I changed this and use the pad as a normal PS/2 mouse. You could see this also when you look at my xserver config. For this you have to enable the evdev interface in the kernel and in grub/lilo you have to add the following parameter: 'psmouse.proto=imps'
You could look at my grub.conf/menu.lst. The reason to use it as a PS/2 mouse is that the build in scrollwheel is working for me with this setting. Scrolling on the pad itself isn't possible any more but clicking with tipping on the pad is still available.
On this Laptop are four extra buttons or better Multimedia keys. Originally these keys should work as starting your Browser, starting Mail client, a User defined key and the Wlan on/off switch.

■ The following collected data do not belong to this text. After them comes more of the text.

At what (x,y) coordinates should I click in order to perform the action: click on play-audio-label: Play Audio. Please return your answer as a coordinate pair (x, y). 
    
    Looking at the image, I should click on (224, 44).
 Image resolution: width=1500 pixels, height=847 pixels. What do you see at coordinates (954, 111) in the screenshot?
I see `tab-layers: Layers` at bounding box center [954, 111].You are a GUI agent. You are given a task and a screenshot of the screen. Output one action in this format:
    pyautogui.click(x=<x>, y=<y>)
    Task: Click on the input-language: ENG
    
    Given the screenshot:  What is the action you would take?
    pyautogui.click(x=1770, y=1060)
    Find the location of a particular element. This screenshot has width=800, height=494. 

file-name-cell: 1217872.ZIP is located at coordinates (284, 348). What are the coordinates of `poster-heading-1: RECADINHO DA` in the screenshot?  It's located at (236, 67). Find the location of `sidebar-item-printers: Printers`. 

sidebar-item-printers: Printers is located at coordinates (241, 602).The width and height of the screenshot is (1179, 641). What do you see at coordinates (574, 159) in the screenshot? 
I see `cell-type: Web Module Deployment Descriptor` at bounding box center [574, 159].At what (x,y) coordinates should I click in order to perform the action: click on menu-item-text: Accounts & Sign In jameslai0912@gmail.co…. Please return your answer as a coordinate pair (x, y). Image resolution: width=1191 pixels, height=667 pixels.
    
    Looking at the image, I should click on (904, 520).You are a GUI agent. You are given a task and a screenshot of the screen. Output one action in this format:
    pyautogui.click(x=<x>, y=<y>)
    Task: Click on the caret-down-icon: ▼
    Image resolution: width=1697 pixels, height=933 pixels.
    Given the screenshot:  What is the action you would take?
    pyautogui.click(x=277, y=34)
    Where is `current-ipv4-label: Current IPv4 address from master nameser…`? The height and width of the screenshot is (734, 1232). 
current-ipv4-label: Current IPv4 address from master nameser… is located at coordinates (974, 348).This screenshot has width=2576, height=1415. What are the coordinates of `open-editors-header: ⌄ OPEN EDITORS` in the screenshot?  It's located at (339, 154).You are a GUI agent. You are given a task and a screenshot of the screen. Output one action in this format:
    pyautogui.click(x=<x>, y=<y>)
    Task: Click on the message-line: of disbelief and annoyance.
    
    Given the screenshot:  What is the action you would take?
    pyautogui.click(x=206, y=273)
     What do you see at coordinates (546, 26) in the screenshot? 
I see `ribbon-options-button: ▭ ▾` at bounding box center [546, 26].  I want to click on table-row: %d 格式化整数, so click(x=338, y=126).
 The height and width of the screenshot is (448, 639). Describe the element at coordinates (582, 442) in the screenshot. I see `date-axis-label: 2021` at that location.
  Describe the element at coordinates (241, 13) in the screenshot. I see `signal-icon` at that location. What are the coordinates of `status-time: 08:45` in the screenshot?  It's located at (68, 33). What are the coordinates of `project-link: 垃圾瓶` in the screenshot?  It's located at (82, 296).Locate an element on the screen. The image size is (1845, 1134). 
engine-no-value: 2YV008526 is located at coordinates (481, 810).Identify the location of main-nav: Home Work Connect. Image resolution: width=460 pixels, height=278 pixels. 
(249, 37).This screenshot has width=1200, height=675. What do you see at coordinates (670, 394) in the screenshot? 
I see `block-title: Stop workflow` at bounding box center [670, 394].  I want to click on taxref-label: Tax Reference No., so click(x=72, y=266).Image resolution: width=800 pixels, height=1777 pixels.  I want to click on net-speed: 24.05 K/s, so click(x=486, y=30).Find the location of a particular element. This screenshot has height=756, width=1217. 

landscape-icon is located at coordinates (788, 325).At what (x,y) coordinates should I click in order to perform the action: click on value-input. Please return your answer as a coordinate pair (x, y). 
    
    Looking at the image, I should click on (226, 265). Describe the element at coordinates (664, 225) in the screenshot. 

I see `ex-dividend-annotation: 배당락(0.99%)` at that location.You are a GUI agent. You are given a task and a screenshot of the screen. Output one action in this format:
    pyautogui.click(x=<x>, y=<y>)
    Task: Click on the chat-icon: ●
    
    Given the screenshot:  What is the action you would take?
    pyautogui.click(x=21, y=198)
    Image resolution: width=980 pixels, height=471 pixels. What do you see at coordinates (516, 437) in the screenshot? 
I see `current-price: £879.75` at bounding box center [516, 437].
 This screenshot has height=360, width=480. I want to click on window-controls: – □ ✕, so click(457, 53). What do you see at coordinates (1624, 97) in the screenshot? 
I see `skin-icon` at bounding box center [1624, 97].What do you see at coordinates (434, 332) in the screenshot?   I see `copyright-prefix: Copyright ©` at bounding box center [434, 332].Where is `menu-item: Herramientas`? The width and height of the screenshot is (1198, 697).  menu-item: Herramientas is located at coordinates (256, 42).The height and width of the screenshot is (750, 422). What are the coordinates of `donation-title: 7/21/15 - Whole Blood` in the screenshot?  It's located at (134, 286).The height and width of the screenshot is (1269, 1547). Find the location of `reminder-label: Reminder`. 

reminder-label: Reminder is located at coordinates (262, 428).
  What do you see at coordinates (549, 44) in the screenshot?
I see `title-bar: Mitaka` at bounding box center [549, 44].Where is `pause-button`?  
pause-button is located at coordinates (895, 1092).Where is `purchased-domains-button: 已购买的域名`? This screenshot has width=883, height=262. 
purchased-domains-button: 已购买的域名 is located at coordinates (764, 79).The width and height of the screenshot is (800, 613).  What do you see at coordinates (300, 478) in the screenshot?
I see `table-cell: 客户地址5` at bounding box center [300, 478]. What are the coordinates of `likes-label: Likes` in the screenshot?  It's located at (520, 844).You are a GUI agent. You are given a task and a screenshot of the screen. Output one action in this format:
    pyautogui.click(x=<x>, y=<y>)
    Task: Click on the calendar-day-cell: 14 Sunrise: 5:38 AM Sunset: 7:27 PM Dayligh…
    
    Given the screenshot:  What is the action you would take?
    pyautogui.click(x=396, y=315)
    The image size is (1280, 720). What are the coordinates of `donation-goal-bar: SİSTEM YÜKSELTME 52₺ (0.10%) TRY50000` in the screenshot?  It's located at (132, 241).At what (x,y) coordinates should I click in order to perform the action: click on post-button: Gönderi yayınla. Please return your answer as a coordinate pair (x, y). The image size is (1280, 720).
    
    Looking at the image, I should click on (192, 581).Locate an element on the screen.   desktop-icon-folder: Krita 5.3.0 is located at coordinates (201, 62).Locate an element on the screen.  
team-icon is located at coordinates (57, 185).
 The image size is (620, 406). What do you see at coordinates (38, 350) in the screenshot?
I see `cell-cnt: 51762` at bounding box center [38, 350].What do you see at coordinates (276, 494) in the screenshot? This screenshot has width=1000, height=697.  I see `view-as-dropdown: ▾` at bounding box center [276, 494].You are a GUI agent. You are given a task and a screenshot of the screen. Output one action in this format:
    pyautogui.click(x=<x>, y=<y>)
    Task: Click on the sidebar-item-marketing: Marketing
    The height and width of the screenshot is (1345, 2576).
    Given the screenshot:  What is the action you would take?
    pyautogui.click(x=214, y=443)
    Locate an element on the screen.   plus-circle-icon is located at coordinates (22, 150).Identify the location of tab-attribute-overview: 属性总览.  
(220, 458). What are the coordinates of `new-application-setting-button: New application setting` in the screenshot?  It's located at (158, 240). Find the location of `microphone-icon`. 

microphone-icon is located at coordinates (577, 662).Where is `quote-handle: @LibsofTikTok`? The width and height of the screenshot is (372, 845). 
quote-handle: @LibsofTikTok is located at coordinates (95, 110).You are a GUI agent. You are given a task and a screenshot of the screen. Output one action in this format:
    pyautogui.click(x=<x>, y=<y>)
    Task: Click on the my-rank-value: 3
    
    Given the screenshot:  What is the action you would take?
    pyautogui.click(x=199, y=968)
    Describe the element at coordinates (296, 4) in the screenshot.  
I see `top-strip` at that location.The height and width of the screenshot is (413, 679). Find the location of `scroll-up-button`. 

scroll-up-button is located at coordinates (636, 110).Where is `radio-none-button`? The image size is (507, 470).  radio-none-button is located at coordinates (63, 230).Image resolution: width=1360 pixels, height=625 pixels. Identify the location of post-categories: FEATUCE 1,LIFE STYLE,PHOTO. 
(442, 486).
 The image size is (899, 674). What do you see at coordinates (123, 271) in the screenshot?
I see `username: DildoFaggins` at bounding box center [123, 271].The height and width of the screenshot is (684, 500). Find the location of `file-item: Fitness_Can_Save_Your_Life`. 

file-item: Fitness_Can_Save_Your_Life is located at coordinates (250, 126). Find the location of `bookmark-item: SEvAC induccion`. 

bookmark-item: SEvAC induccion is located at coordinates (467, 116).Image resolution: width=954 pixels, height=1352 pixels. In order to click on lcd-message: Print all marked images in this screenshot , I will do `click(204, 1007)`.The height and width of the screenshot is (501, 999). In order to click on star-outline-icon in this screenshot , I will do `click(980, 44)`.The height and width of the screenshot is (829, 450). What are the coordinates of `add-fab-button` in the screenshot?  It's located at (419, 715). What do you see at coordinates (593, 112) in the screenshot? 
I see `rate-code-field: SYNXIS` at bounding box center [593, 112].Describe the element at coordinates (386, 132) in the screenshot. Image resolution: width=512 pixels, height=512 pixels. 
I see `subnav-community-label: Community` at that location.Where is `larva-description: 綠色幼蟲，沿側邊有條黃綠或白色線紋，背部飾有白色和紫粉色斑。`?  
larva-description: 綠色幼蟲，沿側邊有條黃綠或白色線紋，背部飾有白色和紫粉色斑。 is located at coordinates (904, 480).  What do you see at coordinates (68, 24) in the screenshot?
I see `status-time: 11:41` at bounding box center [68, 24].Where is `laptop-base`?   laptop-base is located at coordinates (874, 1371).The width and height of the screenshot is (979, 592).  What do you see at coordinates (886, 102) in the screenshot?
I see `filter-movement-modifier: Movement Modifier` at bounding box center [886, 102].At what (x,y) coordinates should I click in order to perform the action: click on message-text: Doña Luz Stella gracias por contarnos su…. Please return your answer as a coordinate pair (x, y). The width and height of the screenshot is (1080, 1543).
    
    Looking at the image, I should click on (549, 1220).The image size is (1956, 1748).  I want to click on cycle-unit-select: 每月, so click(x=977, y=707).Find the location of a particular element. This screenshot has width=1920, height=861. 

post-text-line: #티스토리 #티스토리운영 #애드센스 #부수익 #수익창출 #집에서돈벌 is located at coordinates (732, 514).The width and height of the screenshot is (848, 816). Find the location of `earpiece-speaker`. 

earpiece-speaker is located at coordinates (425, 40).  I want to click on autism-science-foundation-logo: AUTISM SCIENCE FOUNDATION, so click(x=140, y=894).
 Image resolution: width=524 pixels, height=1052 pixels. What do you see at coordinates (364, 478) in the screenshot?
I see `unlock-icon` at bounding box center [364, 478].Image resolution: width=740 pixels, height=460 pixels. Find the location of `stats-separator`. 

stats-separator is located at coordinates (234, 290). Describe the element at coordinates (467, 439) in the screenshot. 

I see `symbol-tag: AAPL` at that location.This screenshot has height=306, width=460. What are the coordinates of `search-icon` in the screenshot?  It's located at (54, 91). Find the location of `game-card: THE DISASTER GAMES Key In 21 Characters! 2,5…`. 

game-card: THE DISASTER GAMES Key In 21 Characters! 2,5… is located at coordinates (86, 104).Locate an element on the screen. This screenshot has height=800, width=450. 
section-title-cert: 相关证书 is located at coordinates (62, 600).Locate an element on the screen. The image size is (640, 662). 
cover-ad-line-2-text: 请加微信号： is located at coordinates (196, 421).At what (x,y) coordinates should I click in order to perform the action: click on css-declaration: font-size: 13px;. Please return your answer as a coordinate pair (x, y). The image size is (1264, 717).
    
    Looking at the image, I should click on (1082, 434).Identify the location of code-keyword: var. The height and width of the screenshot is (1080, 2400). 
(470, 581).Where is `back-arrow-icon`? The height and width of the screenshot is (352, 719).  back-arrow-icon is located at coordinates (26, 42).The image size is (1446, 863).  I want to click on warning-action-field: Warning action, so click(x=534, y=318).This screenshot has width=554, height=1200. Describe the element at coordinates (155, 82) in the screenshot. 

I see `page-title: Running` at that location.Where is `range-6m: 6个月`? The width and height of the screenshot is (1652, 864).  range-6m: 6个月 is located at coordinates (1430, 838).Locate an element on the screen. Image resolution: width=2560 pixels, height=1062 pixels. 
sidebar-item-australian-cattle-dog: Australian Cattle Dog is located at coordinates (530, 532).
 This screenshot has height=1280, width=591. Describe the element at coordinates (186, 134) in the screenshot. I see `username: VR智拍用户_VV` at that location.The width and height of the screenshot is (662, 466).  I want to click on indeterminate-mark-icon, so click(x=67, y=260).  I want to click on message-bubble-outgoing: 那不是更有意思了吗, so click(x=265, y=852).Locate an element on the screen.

Of these four buttons the Wlan button is working out of the box. The Email butten gives me a keycode when I test it with xev and could be managed with Xmodmap or eventually with a Multimedia key daemon like lineak. To get the other two working you have to write two lines into your /etc/rc.local: 'setkeycodes 74 130' and 'setkeycodes 75 131'
With these two lines you set the two keys to give proper keycodes. When you reboot the system or simply execute these two commands you will get keycodes also with these two buttons and could be used.
The Function keys e.g. Fn+battery are also working. The battery, S/PDIF, Num, Roll and increasing/decreasing brightness of the flat panel are working. On the LCD/CRT Function Key I'm not sure if it is working out of the box. The others like Mute are not working obviosly so you have to use lineakd.
The Power button is the only button not working but I have no purpose for it so I don't miss it. Sometimes I use it to shutdown the machine as described above.
I use lineak for which you have to add my edited lineakkb.def. You have to put this file into your /etc directory. To use lineakd you must start it of course (I start it with kde automatically) and have a lineakd.conf file in your .lineak/ directory which fits your needs.
This Notebook is highly recommended when you are looking for a Linux Notebook. I think you will have to search hard for a Notebook supporting nearly everything.